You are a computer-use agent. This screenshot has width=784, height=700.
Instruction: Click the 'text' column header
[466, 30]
---
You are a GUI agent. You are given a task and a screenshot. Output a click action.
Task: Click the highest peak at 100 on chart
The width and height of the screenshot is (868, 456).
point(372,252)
...
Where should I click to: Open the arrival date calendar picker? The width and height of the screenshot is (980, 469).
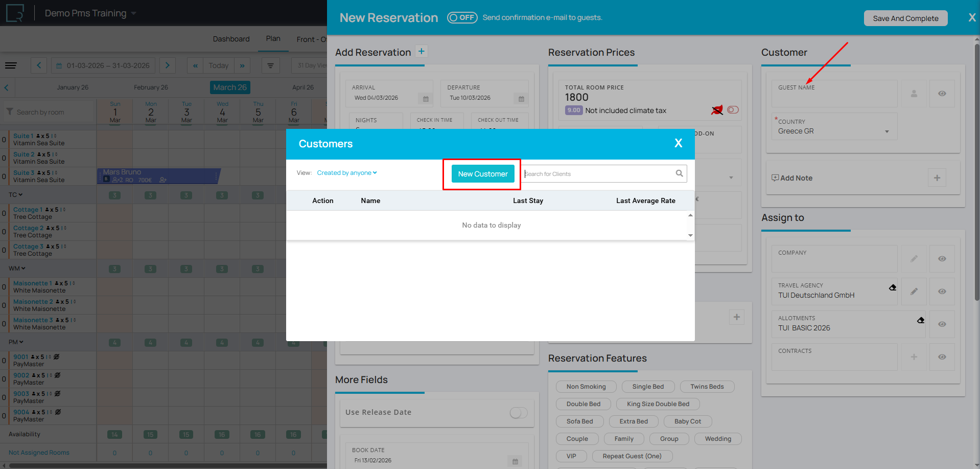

◆ **Exercise aim**: Please return every line of the material above that includes "agent".

◆ **The answer**:
You are a computer-use agent. This screenshot has width=784, height=700.
You are a GUI agent. You are given a task and a screenshot. Output a click action.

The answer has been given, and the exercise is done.